Um in einer 22’000-Einwohner-Stadt wie Kreuzlingen Erfolg zu haben, gilt es sich gut zu vernetzen, lautet eine weitere Devise von Silvia Cornel. Sie sass sechs Jahre im Vorstand des Gewerbeverbandes, präsidierte Kreuzlingen Tourismus am Bodensee, pflegte verschiedene Formen der Vereinsarbeit, ist Mitglied im Rotary Club und sagt: «So kannst du dich ganz einfach bekanntmachen».

Auch die Solidarität scheint in Kreuzlingen unter den Gewerbetreibenden gross zu sein. Obwohl nur einen Steinwurf von Konstanz entfernt, gilt die Devise bei vielen Einheimischen, lokal einzukaufen. Und zum Thema Grenzshopping sagt sie, dass mit dem dynamischen Pricing das grenzüberschreitende Kaufverhalten bei Reisen und Ferien kein so akutes Problem mehr darstellt – wohl auch wegen der fehlenden Vergleichbarkeit einzelner Produkte. Und ein Umstand, der auch nicht schadet: mit drei Reisebüros - Cornels Reisebar, Kuoni und City Travel - ist die Konkurrenzsituation in Kreuzlingen überschaubar.

Das latente Branchenproblem Fachkräftemangel hat Silvia Cornel bisher kaum erlebt. Im Sommer 21 startete ihre Tochter erfolgreich im Unternehmen. Bevor Omikron im November 2021 ausbrach, zog sie rechtzeitig ein weiteres Stelleninserat zurück und hatte im Frühling insofern Glück, dass mit Katja Leemann eine ehemalige Hotelplan-Filialleiterin aus dem Kanton Zürich in den Thurgau zog und sich dann Cornels Reisebar anschloss.

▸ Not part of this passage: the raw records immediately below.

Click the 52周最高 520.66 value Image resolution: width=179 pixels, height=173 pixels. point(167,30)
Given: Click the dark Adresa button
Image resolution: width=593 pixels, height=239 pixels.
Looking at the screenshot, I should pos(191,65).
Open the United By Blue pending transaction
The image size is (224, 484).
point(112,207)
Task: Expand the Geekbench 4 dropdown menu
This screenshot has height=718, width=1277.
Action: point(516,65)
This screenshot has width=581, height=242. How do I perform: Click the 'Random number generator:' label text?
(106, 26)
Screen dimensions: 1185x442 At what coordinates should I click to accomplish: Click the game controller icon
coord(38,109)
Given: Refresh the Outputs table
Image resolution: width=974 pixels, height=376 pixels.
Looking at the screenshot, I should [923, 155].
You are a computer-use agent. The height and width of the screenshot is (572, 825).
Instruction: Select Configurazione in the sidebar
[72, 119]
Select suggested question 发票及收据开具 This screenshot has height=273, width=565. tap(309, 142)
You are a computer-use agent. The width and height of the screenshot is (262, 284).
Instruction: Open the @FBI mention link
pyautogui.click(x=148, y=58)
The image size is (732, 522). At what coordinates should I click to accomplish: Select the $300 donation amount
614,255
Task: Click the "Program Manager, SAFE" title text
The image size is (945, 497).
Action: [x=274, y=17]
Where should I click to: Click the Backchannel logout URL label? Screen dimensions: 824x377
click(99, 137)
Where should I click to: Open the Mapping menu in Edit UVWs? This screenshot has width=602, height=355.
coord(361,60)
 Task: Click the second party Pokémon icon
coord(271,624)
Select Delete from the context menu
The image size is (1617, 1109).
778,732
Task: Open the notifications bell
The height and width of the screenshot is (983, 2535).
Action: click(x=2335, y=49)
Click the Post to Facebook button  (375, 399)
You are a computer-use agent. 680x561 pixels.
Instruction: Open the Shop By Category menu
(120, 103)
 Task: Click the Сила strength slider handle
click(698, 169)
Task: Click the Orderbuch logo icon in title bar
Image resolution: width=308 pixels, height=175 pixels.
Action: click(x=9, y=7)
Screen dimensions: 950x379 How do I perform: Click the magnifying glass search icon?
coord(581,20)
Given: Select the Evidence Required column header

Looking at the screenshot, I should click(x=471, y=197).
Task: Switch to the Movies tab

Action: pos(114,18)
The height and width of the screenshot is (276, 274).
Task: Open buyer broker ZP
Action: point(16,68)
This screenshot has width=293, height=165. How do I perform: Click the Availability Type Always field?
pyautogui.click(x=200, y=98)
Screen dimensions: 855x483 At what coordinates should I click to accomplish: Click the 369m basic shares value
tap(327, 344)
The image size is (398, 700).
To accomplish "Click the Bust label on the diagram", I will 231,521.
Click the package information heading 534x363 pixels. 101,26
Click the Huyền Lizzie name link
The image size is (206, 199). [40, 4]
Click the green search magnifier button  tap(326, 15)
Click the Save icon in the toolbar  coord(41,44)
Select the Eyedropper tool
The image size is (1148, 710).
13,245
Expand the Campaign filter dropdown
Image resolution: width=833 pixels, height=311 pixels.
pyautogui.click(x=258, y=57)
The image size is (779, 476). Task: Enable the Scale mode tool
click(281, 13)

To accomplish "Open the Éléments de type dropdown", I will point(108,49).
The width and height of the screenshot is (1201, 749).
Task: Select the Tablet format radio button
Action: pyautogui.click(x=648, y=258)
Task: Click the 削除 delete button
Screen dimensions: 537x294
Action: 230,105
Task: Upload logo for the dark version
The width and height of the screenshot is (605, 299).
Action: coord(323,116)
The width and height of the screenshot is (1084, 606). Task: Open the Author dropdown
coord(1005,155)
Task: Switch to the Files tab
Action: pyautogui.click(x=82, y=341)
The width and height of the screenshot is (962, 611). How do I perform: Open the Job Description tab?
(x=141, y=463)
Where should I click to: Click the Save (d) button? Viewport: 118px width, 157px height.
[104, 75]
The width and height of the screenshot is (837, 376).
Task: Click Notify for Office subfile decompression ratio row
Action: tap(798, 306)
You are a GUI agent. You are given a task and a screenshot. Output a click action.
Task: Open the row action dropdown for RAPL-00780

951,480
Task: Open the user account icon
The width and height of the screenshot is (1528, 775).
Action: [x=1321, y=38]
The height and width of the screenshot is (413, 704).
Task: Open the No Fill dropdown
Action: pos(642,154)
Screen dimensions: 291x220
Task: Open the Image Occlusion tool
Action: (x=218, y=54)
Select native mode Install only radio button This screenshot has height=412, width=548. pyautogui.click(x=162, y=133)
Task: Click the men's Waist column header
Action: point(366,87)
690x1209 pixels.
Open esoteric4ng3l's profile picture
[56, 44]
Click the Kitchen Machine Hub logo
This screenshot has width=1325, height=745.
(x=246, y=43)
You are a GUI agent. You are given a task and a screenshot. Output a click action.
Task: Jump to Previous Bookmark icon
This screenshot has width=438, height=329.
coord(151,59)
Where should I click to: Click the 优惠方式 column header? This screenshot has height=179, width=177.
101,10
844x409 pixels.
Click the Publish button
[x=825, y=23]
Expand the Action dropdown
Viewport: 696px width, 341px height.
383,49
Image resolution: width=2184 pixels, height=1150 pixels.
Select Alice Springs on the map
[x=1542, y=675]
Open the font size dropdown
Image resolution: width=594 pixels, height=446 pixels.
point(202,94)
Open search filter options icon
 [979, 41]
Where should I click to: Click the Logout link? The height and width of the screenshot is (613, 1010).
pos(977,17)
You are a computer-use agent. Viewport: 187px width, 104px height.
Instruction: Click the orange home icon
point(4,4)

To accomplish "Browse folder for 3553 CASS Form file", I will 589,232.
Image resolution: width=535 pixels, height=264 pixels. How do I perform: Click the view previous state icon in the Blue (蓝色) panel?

Und  zum Schluss des Gesprächs verrät Silvia Cornel vielleicht einen entscheidenden Punkt: «Wir verkaufen nicht einfach eine einzelne Destination. Uns ist es wichtig eine Geschichte um die Reise herum zu erzählen.» Storytelling als weiterer Faktor, um auch die kommenden Jahre zu meistern und die aufkommende Online-Konkurrenz in den Schatten zu stellen.